SÃO PAULO, SP (FOLHAPRESS) - Produtores culturais e captadores de recursos estão assustados com a demora da Prefeitura de São Paulo em lançar o edital deste ano do Promac, um mecanismo público de fomento às artes conhecido como a Lei Rouanet local.

O atraso, dizem os produtores e também uma fonte próxima da administração que prefere não se identificar, se deve a um decreto a ser publicado em breve que deve alterar radicalmente o mecanismo, visto como inovador pelo mercado por promover a descentralização de atividades culturais, atendendo bairros periféricos da cidade.

Caçula das leis de incentivo, o Promac permite a isenção de 20% do ISS ou do IPTU de empresas que investirem em projetos em bairros com menor escolaridade e em geral mais carentes, como Marsilac, Parelheiros, São Mateus e Brasilândia. A dedução do imposto é menor se a atividade ocorrer em regiões centrais abastadas, como Bela Vista, Consolação e Jardim Paulista, justamente áreas providas de mais opções culturais.

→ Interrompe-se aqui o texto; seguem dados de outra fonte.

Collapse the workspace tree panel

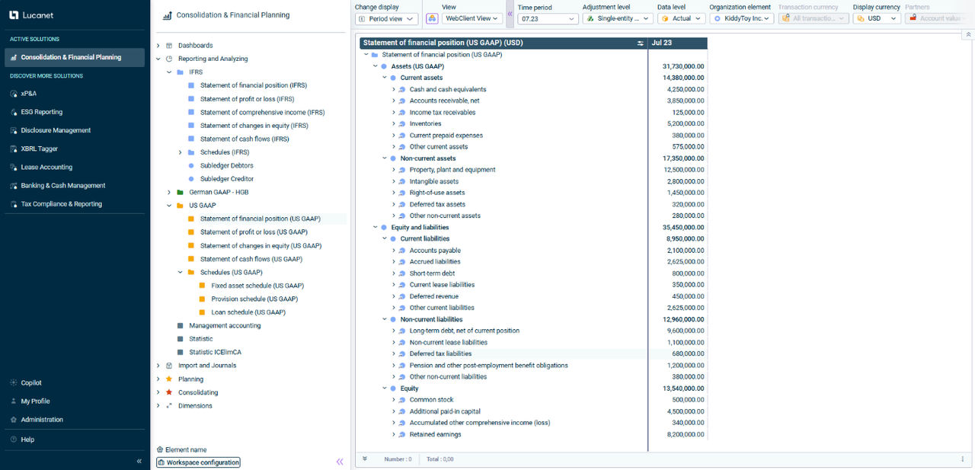tap(340, 462)
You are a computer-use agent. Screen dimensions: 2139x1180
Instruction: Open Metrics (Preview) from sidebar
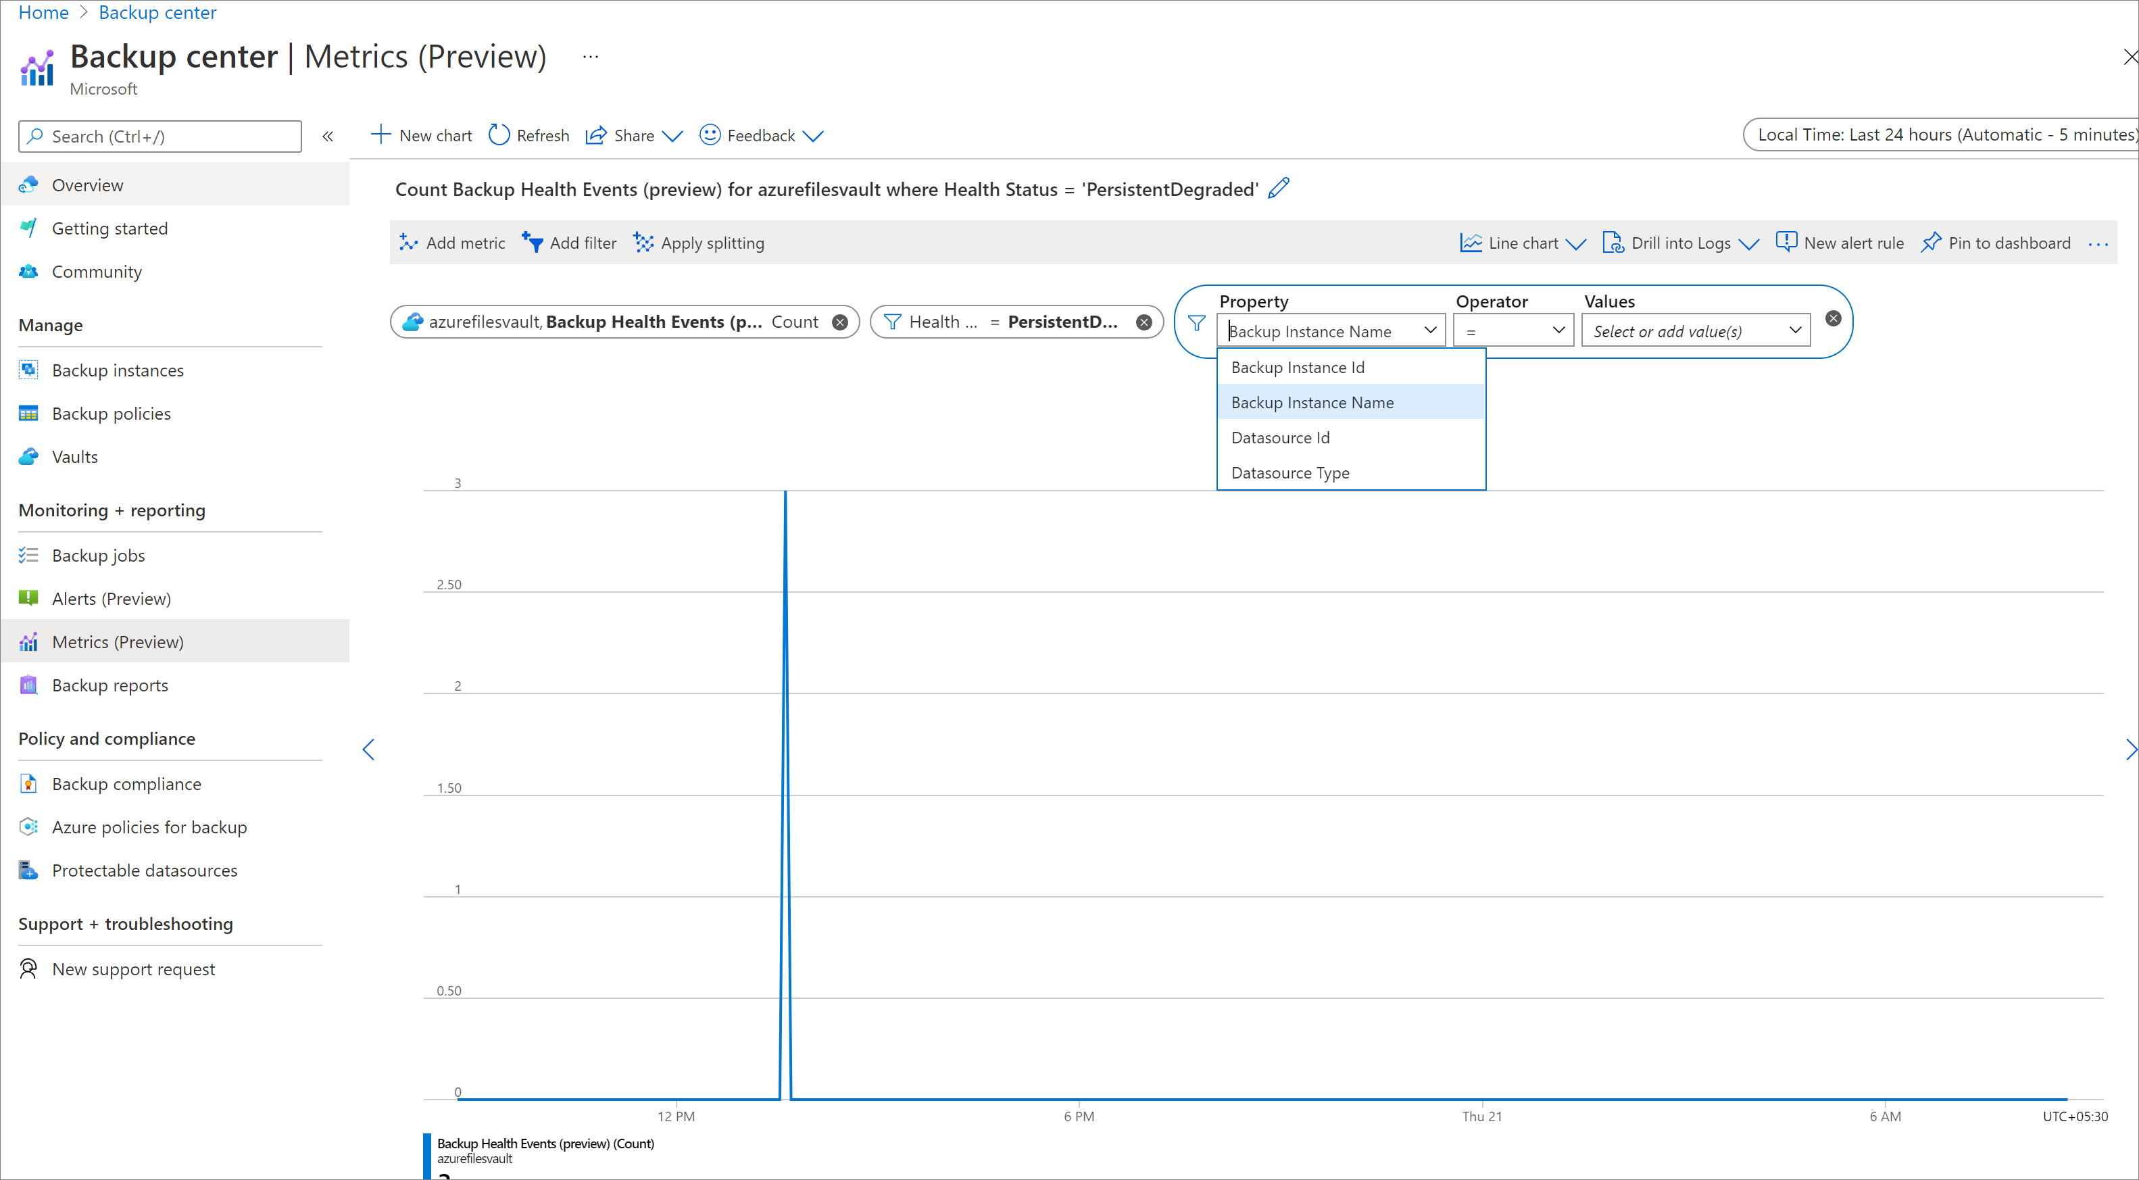(x=118, y=641)
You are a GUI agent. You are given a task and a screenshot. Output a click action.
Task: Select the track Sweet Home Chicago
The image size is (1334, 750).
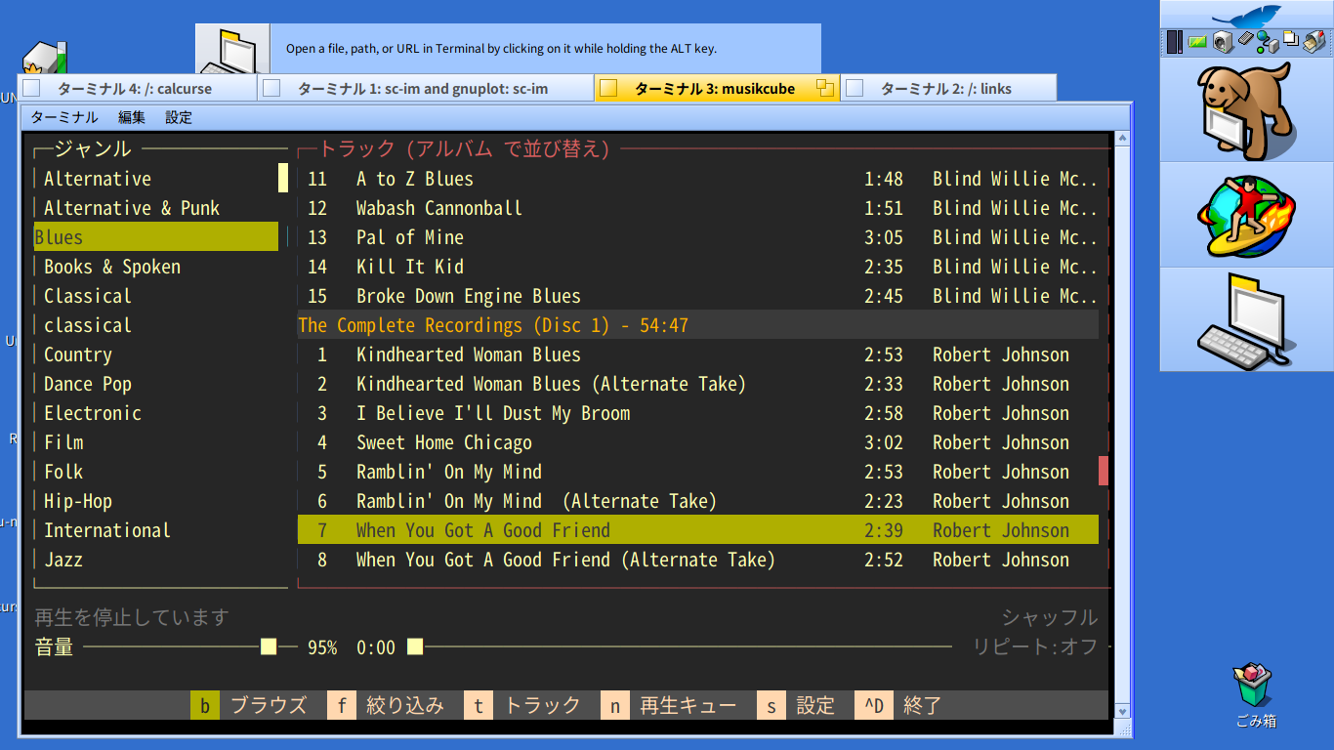(444, 442)
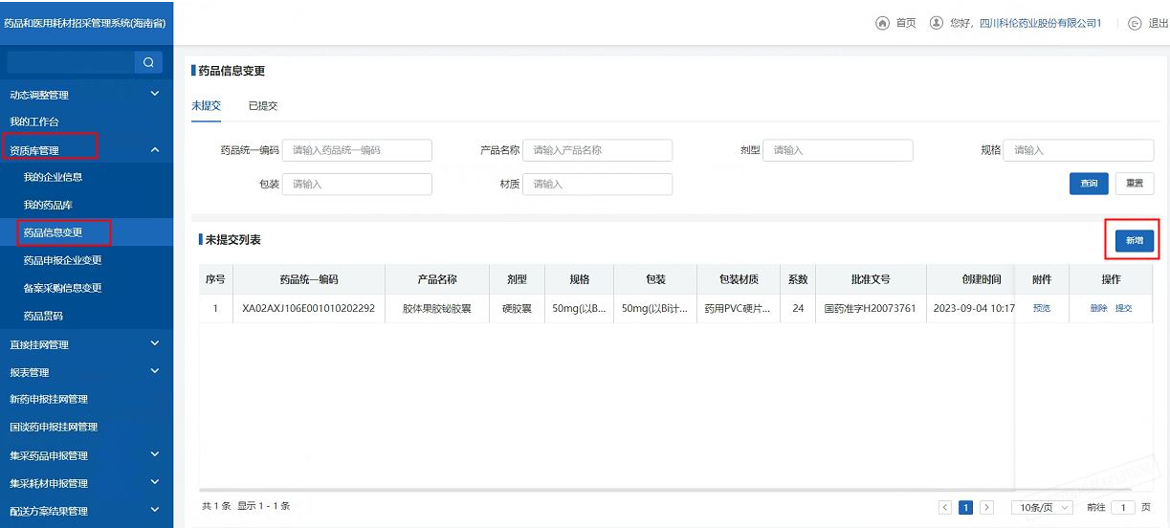Image resolution: width=1170 pixels, height=528 pixels.
Task: Select the 未提交 tab
Action: (206, 106)
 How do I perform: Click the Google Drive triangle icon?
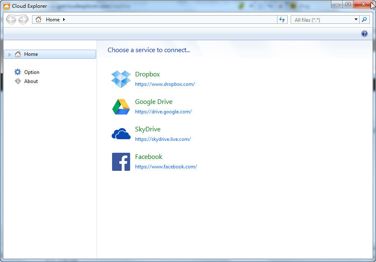[x=121, y=107]
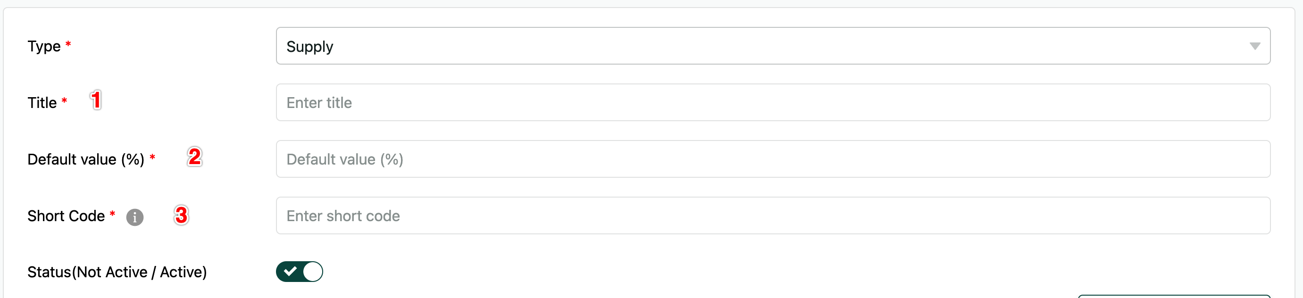Select the Default value (%) label text

pos(85,160)

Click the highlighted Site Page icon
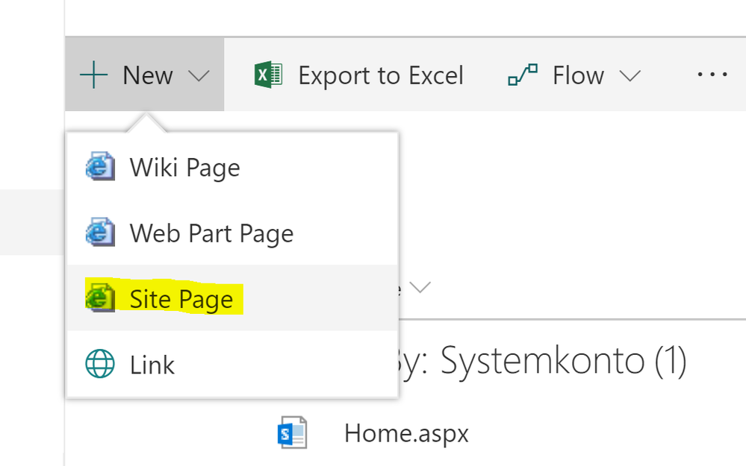[x=100, y=298]
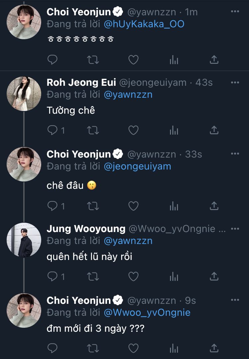The width and height of the screenshot is (249, 359).
Task: Open Roh Jeong Eui's profile picture
Action: pos(24,93)
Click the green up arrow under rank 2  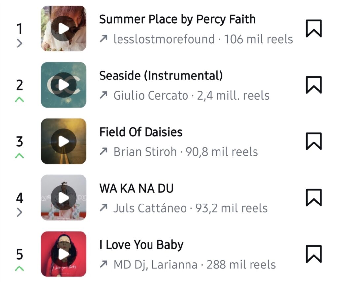tap(19, 100)
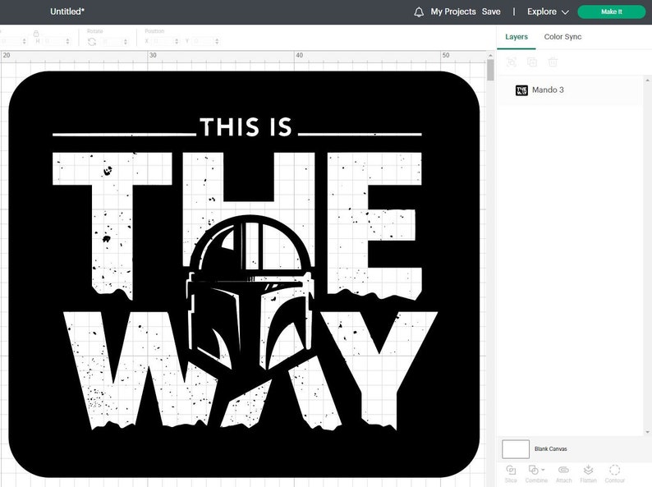
Task: Click the Duplicate layer icon
Action: [532, 62]
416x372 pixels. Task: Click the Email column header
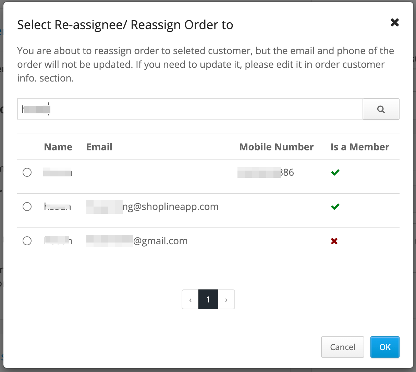coord(99,147)
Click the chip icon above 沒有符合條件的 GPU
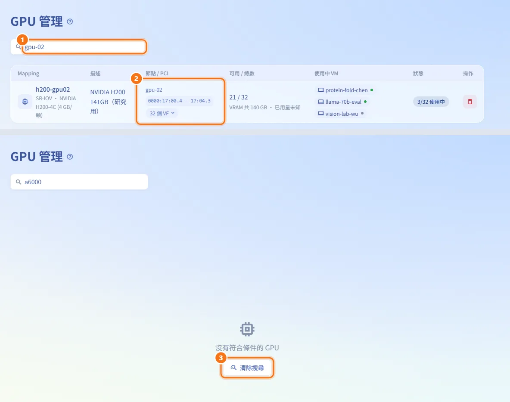Viewport: 510px width, 402px height. [247, 329]
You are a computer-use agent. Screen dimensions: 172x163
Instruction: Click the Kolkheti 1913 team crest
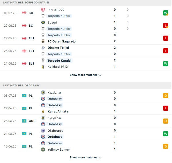point(43,67)
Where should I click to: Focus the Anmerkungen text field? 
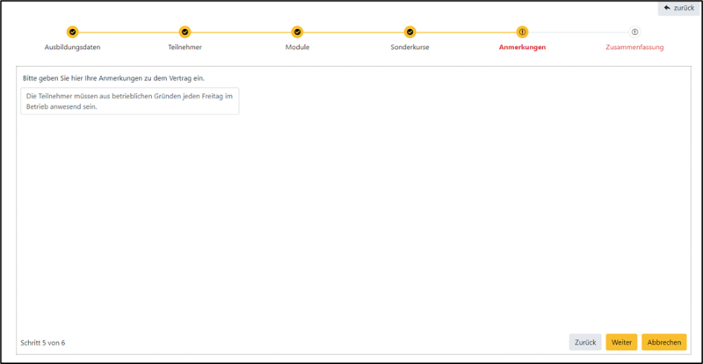coord(129,101)
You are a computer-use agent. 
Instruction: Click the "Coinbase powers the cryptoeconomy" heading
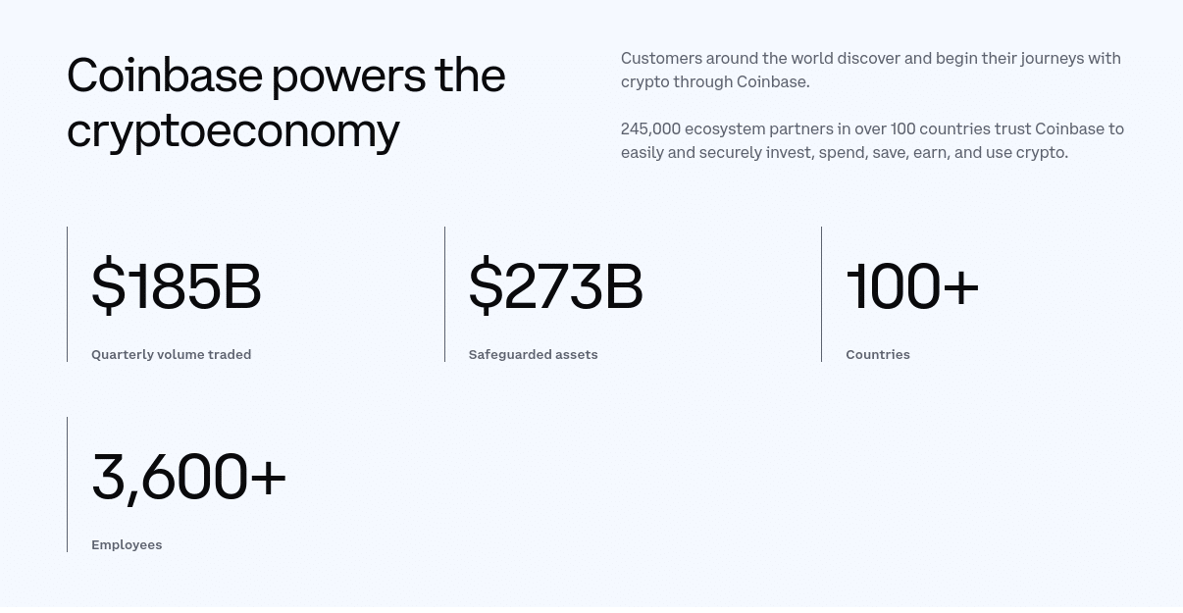click(285, 102)
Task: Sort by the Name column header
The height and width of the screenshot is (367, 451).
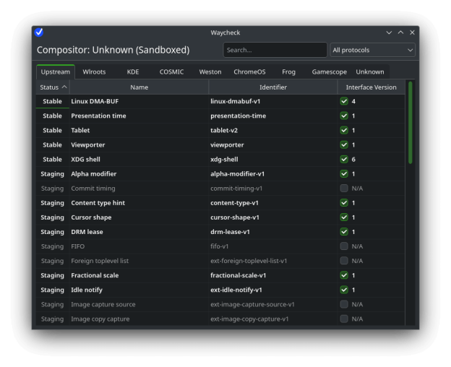Action: [139, 87]
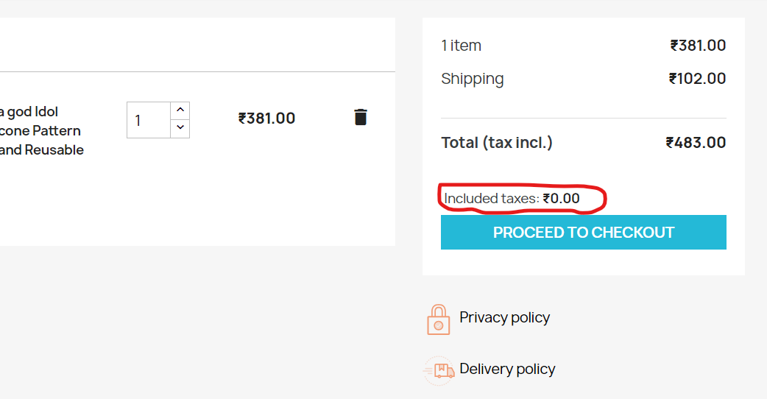Click the Included taxes amount

pyautogui.click(x=561, y=199)
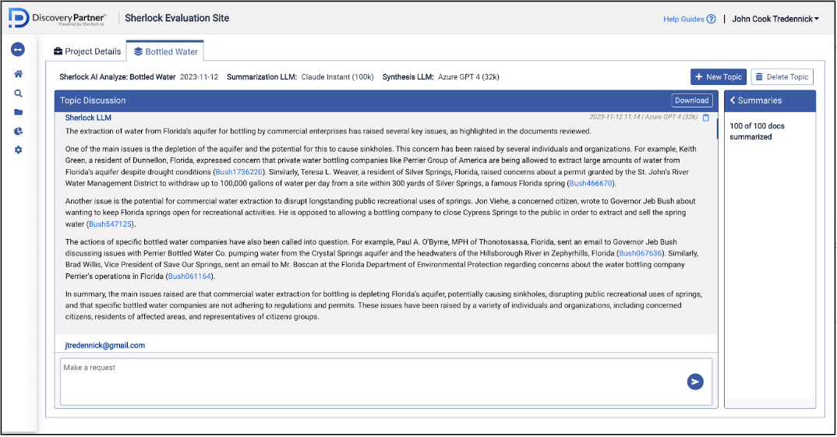
Task: Open the John Cook Tredennick user dropdown
Action: (x=775, y=19)
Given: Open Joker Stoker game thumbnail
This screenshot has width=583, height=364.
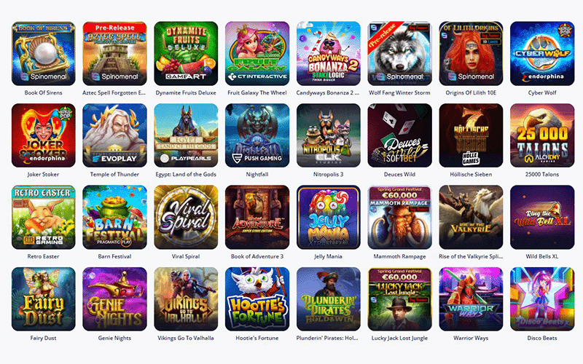Looking at the screenshot, I should click(44, 135).
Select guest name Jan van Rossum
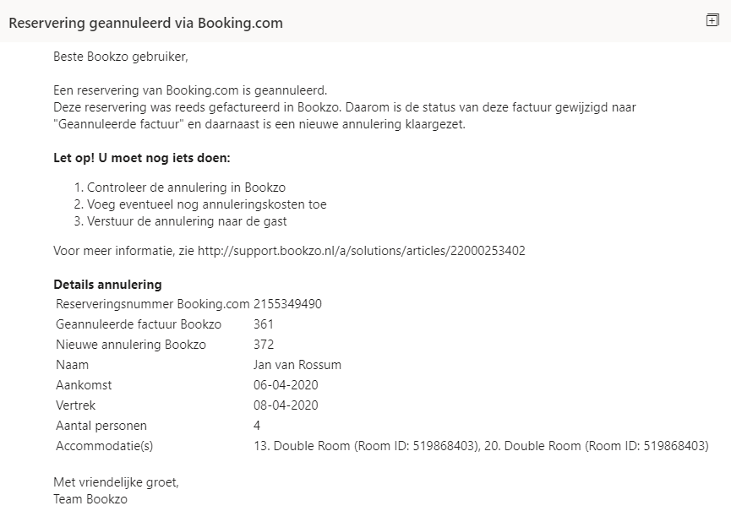The height and width of the screenshot is (522, 731). (297, 364)
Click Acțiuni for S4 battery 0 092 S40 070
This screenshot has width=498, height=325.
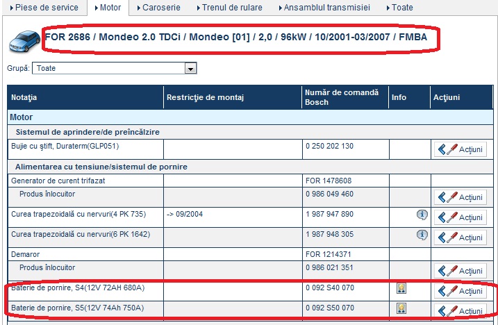(460, 291)
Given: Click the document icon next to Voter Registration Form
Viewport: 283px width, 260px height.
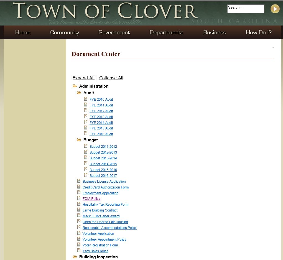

A ideia da territorialização, incluída no edital em 2019, era fazer com que coletivos periféricos já atuantes pudessem entrar no programa com maior facilidade, já que o desconto no imposto das empresas que incentivam nestas áreas é maior. Em geral, projetos em regiões centrais ou estrelados por grandes nomes são mais atrativos para os patrocinadores, que preferem associar seus logotipos a um show de um artista consagrado no centro, por exemplo, do que a um mural de grafite na zona leste, segundo a fonte próxima da administração municipal.

O decreto em análise, dizem, vai desvincular o projeto do local de sua execução, alterando o fundamento do programa e possivelmente tirando verba da cultura destinada à periferia. Esta mudança é contrária ao discurso da secretária de Cultura, Aline Torres, que assumiu em setembro do ano passado afirmando querer descentralizar as artes e garantir que equipamentos culturais em bairros como Brasilândia, Jaraguá e Perus tenham programação o tempo todo.

Questionada, a prefeitura afirma que não há atraso na publicação do edital, pois ele é lançado no primeiro quadrimestre do ano, sem um mês definido. Em 2018 foi publicado em abril; em 2020, em janeiro, e em 2021, em março. Não houve edital em 2019. O deste ano ainda está sem data --outro fator gerador de ansiedade no mercado--, mas, segundo a Secretaria Municipal de Cultura, mais informações serão divulgadas em breve.

Questionada sobre as possíveis mudanças no teor do edital, a Secretaria Municipal de Cultura afirma que vai anunciar em breve as alterações e que não comentará o conteúdo do decreto previamente. Ressalta que qualquer mudança "será feita de acordo com as prioridades desta gestão, que tem como norte a descentralização da cultura e a valorização da periferia e de seus artistas".

Desde que foi lançado, o Promac cresceu. A verba destinada aos projetos passou de R$ 15 milhões para R$ 30 milhões, cerca de 4% do orçamento da pasta da Cultura neste ano. O número de propostas apresentadas pulou de 500 em 2019 para 947 em 2020, cifra quase igual à de 2021 --911. Cada projeto pode captar até R$ 600 mil, com exceção de planos anuais de atividades e restauro e conservação de bens protegidos, iniciativas nas quais o teto é de R$ 1 milhão.

A não publicação até o momento do chamamento de 2022 é um tanto dramática num cenário em que o setor cultural começa a se recuperar do baque da pandemia e sofre com o desmonte da Rouanet promovido pelo governo federal, que limitou em R$ 3.000 os cachês da maioria dos artistas e faz os projetos tramitarem a passos de tartaruga.

De acordo com a produtora Larissa Biasoli, que inscreve projetos no Promac desde o seu começo, quanto mais tempo ele leva para ser publicado menos dinheiro a cultura recebe. Isso porque a lei se baseia na dedução do ISS, um imposto municipal sobre serviços pago mensalmente por empresas que não pode ser descontado retroativamente.

Além disso, a indefinição penaliza projetos aprovados, que esperam o lançamento do edital para andarem. É o caso, por exemplo, da proposta "Aprenda com uma Avó SP" --que prevê o letramento digital de pessoas da terceira idade em bairros periféricos--, e de um outro projeto de oficinas de moda em Paraisópolis com a duração de um ano, culminando num desfile final. Este, ao custo de R$ 524 mil, já conseguiu patrocinador.

De acordo com a prefeitura, "quanto aos projetos citados, é normal que, no início de ano, exista uma certa quantidade de projetos aguardando a abertura do edital e a abertura do período de captação".